**Written task**
Render the data from the start up to and including the line with "tap(216, 289)" as a Markdown table with the columns Row and Data line, numbering each row and leaving out blank lines.

**Records shown**

----

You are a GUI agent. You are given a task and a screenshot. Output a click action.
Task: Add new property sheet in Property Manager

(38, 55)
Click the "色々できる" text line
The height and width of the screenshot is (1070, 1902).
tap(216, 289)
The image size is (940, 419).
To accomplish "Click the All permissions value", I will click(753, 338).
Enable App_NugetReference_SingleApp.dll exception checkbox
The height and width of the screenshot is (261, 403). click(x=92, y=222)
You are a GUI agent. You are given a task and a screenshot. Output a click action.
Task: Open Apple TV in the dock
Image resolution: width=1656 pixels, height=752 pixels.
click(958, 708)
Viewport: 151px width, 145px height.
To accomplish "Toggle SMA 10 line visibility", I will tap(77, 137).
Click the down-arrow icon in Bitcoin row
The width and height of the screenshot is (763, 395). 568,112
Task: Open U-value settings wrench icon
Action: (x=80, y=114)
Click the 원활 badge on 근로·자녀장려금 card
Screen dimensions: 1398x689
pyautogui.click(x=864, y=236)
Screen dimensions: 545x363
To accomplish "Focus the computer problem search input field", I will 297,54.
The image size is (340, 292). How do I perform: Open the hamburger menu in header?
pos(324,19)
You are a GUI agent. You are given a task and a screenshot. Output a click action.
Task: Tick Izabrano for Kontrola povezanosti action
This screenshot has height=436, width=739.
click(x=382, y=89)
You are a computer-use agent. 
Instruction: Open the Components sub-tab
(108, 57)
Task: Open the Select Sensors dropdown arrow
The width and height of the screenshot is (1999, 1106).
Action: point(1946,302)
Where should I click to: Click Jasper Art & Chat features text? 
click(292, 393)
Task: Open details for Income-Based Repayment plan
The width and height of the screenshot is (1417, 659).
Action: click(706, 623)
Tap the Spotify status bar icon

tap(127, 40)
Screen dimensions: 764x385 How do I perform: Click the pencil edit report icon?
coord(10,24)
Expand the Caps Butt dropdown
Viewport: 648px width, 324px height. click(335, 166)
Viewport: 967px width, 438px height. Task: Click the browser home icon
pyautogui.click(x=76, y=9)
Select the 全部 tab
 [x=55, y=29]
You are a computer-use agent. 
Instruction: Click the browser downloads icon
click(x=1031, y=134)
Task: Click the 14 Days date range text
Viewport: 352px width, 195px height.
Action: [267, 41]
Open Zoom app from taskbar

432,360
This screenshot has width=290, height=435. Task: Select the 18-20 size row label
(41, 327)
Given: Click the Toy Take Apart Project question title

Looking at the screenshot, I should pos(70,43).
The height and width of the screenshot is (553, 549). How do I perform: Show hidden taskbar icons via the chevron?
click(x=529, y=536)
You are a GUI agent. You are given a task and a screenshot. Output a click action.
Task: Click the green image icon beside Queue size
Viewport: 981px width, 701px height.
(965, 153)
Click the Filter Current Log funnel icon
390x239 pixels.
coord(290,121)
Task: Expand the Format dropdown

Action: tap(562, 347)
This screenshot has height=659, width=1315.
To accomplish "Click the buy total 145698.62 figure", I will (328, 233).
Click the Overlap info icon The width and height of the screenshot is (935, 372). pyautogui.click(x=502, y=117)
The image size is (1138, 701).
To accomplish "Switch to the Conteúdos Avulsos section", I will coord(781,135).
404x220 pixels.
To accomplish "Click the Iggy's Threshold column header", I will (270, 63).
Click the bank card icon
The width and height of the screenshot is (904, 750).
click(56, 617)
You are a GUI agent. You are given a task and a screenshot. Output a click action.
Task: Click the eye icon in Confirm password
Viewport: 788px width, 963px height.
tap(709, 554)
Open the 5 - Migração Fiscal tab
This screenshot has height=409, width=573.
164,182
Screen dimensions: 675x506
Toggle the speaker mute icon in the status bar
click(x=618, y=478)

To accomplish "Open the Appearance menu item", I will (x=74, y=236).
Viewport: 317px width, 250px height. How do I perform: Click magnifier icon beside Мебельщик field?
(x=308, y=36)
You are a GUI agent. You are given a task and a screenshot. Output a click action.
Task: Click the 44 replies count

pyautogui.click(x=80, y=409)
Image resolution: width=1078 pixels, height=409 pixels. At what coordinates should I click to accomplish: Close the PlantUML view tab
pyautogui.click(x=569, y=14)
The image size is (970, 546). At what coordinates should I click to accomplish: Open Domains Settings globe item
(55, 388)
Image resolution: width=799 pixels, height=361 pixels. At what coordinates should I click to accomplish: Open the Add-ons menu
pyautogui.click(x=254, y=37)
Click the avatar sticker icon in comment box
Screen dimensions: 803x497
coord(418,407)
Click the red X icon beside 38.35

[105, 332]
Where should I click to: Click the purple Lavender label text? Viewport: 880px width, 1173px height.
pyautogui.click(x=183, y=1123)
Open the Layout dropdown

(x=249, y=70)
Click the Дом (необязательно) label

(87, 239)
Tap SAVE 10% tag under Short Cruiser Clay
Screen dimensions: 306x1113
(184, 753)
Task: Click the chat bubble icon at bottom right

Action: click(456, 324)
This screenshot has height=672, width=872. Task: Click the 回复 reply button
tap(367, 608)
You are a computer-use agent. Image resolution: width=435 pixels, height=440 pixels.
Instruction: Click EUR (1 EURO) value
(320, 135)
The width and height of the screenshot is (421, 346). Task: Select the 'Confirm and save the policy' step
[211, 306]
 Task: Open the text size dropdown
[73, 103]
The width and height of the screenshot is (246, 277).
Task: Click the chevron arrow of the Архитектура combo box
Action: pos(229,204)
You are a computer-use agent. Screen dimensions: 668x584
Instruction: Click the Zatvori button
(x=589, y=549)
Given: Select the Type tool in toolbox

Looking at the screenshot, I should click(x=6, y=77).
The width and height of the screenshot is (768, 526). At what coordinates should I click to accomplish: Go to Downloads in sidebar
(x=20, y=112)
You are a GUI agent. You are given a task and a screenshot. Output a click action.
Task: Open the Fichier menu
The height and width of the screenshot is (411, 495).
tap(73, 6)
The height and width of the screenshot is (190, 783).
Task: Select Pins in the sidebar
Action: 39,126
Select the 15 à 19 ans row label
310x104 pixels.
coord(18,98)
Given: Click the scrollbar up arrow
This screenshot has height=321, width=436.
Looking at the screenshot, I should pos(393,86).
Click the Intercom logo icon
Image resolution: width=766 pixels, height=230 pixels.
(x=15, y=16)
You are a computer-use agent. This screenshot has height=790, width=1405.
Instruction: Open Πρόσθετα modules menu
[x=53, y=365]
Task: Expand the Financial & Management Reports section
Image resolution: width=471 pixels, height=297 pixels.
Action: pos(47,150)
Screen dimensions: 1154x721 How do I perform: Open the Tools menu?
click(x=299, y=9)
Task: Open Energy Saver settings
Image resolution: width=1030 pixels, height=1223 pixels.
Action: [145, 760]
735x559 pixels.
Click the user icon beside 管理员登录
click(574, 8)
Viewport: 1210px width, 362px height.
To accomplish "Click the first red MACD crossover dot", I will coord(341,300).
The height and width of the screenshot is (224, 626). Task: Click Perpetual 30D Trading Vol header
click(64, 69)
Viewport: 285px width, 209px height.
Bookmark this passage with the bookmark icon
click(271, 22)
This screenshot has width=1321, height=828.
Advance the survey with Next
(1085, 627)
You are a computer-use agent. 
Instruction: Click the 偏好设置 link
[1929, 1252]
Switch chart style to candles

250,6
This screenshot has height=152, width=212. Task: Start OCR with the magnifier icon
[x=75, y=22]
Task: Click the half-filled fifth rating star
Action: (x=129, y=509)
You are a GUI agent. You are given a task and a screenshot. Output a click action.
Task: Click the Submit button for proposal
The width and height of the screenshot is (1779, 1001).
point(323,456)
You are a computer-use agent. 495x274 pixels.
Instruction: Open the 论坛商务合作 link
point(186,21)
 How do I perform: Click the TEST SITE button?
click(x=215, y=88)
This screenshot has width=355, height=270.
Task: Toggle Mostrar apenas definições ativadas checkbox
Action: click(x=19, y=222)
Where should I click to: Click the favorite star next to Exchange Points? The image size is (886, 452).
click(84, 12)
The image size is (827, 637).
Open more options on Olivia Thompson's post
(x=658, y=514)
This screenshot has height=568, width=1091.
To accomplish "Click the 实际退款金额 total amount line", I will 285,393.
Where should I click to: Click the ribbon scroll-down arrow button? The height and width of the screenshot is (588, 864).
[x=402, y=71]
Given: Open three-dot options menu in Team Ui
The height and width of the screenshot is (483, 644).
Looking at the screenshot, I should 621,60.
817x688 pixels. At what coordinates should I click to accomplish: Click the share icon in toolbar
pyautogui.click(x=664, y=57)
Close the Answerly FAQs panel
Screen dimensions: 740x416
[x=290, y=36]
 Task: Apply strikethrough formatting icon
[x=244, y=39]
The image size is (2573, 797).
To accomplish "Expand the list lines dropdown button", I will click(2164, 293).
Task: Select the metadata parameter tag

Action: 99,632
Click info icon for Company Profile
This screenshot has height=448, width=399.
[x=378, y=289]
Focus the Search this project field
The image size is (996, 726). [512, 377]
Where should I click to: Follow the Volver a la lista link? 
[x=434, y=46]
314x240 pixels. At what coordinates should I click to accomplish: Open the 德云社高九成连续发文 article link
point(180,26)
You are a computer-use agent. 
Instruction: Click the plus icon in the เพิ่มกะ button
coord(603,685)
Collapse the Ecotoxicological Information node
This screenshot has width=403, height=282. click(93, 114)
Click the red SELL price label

----

**The reply**
| Row | Data line |
|---|---|
| 1 | You are a GUI agent. You are given a task and a screenshot. Output a click action. |
| 2 | Task: Add new property sheet in Property Manager |
| 3 | (38, 55) |
| 4 | Click the "色々できる" text line |
| 5 | The height and width of the screenshot is (1070, 1902). |
| 6 | tap(216, 289) |